Debate: Gavyn Davies et al. on Emerging Market Turbulence: Wednesday Focus: March 19, 2014
Gavyn Davies ran a little debate over at his place in the FT:
Gavyn Davies: A debate on emerging market turbulence: “I have asked three distinguished international economists… Maurice Obstfeld (University of California, Berkeley), Alan M. Taylor (UC, Davis) and Dominic Wilson (Co-Head of Global Economics, Goldman Sachs)….
Since the text turned out to be fairly lengthy, I would like to offer here a summary of the main points which emerged….
Sudden Stop or Credit Crunch?: I have previously argued that the current EM crisis is likely to be characterised by a domestic credit crunch in many economies, rather than a “sudden stop” in capital inflows, similar to that which occurred in the 1990s…. Everyone agreed that most of the EMs are far better placed to withstand capital outflows than they were… flexibility of exchange rates… structural advances…. [But] there was a clear recognition from the panel that there has been a very worrying build up in leverage and domestic credit in the EMs since 2008, and that this could cause major disruptions…. AMT presented data which showed large rises in domestic leverage in China, South Africa, Turkey, some Baltic countries, Ukraine, Colombia, Brazil and India – a familiar cast list…. There was considerable concern about the possible balance sheet mismatches that might be revealed in such circumstances, since previous crises have always uncovered problems in unexpected places…..

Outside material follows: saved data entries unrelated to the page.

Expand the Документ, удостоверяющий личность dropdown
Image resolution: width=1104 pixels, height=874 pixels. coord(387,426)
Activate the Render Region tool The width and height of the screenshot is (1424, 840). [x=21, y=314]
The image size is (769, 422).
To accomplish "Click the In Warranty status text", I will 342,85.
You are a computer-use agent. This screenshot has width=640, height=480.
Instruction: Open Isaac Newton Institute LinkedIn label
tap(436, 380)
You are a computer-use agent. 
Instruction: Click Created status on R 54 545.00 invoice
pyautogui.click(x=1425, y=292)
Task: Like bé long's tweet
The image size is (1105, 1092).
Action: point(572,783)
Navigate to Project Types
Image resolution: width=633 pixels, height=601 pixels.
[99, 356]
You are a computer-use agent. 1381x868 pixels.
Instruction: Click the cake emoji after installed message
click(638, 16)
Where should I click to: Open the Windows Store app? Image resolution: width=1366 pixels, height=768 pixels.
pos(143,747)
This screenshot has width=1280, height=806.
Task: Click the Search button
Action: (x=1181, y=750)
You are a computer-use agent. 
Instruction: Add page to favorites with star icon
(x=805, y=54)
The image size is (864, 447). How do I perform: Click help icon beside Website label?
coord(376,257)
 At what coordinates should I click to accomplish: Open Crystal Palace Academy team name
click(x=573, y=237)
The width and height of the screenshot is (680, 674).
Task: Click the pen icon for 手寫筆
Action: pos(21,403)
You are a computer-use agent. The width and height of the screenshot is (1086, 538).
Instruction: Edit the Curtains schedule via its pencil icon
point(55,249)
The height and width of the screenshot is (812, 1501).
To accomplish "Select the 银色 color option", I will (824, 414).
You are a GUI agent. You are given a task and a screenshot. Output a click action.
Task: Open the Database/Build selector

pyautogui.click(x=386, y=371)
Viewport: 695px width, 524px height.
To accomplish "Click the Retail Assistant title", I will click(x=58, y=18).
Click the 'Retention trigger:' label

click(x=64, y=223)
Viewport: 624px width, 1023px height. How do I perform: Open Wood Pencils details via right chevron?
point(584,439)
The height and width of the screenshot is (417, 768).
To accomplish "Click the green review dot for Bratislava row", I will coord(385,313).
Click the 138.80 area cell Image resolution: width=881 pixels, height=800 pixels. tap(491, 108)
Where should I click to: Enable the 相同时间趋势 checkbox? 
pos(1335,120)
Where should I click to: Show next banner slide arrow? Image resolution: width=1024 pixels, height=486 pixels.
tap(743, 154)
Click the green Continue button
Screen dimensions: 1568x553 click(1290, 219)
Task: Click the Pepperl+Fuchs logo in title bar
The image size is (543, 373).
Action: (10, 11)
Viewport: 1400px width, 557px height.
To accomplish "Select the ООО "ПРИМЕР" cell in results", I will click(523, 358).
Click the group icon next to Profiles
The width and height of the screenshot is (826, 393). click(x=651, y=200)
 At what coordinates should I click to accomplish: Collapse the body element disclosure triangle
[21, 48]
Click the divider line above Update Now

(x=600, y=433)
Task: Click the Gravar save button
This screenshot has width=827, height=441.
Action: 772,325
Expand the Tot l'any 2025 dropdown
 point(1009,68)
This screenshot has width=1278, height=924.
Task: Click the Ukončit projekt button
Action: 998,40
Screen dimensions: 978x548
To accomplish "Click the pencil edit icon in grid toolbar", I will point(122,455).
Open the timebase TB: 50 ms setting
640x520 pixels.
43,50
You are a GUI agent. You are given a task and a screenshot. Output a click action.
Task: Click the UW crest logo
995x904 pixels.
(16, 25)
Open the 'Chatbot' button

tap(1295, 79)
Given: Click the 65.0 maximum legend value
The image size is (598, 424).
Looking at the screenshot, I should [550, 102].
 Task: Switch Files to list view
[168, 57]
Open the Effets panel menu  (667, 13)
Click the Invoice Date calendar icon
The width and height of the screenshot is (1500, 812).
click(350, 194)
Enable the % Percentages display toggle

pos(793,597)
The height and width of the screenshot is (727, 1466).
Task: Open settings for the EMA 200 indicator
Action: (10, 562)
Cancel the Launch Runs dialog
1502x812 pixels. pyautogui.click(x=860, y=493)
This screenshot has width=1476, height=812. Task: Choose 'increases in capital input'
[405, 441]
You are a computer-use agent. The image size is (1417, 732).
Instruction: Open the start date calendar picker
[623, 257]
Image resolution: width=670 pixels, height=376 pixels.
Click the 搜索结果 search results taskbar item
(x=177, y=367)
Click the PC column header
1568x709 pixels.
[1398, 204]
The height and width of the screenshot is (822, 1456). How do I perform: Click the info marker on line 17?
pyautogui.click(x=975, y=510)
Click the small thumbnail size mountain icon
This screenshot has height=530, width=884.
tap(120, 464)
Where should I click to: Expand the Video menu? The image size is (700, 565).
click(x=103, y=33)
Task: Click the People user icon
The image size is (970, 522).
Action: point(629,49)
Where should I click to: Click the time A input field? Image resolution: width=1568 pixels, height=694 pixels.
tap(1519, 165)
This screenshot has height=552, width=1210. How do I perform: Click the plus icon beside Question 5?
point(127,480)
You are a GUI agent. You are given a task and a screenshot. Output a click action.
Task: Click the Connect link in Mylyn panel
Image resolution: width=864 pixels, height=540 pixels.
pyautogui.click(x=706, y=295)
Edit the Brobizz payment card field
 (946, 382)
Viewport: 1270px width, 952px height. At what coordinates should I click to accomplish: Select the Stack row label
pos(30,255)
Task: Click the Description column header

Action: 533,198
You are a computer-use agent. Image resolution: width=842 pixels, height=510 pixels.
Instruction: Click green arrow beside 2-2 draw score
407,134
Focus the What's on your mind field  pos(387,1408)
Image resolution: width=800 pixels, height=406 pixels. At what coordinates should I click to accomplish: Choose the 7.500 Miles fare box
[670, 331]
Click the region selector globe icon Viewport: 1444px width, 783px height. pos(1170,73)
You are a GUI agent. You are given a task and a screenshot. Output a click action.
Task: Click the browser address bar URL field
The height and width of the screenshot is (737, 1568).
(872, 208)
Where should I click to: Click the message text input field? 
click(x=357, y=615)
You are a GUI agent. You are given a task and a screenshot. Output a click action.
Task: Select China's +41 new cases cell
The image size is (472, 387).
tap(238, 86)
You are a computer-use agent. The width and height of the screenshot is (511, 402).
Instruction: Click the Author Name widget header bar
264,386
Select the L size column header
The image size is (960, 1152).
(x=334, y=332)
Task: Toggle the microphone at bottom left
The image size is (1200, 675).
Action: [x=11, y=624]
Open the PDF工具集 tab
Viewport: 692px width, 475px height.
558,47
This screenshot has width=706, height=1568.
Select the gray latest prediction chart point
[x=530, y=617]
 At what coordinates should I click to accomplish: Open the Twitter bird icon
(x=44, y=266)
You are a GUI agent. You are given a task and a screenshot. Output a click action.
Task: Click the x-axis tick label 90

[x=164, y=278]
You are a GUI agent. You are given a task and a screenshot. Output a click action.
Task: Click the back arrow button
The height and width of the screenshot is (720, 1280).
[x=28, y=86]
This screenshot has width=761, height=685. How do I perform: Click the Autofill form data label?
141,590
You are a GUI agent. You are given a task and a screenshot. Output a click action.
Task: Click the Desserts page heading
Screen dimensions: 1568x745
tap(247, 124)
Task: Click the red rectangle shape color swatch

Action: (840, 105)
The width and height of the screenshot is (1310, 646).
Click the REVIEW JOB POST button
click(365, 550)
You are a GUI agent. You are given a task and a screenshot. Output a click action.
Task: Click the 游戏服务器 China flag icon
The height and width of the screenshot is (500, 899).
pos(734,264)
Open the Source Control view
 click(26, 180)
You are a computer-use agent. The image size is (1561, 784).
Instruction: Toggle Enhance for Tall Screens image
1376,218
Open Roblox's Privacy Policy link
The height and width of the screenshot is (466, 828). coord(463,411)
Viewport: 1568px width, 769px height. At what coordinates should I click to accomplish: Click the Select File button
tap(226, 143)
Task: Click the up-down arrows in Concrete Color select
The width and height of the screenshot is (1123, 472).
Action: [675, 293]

Hidden External Debt Problems: MO said that he remembered “sitting in an IMF lunch about 10 years ago, thinking hard about ‘What will cause the next crisis?’ We were basically at sea…. We could spin scenarios but lacked the detailed information about financial linkages to know if any of our stories were plausible…. No-one at the table suggested US sub prime lending.” He did however predict that “the real threat, as in every past big financial crisis, is leverage”…. Optimism for Many EMs: There was a lot of optimism that many EMs would navigate the Fed’s exit well, because their policy responses would be appropriate. But there was concern about whether withdrawals of liquidity would put pressure on the available “lender of last resort” facilities…. The “Correct” Policy Response: I asked whether the “correct” policy response by EMs to the developing situation should be more like an IMF-type package involving fiscal and monetary tightening, and structural reform (“Fischer style”), or a World Bank-type package involving liquidity support… there was clearly some sympathy with Stiglitz….
China: AMT summed up the panel’s view very well when he said that China’s domestic leverage was a serious problem “but China has so much command/control that maybe they could “brute force” their way through with interventions, reserves etc.” DW added that it will “remain a difficult balancing act between discouraging risky lending practices without prompting a more rapid credit disruption” and concluded that “the task of rebalancing the economy is likely to be a long one”….
Summary: I summarised the panel’s views as follows: Without making any specific investment recommendations, I would conclude from the debate that it is too early to get back into EM assets, though there would probably be some exceptions, in countries where the policy response appears to be best calibrated to the problems faced. The panel seems to think that China will engage in a very prolonged credit work-out, without major acute crises, while some other EMs might face crises, even though their external balance sheet problems seem much better than in the 1990s. That seems to be a difficult environment in which to make money from general long exposures to EM asset classes.
I would just note that the stakes are very large. It has always been the case that success at equitable growth on a world scale hinges on creating a world economy in which EMs can and do catch up to the industrial core. And it is even more so now: the chances that the U.S. or Western Europe will be an engine of growth for the world economy over the next five years are rather small–full recovery in them, if it happens, is more likely to be the result of expanding emerging market demand for their exports pulling their economies up.
Given the possible large gearing between post-industrial core and EM periphery–today’s version of “when London catches cold, Buenos Aires catches pneumonia–both the ECB’s and the Federal Reserve’s strong inclination to focus on internals seems to me likely to prove unwise.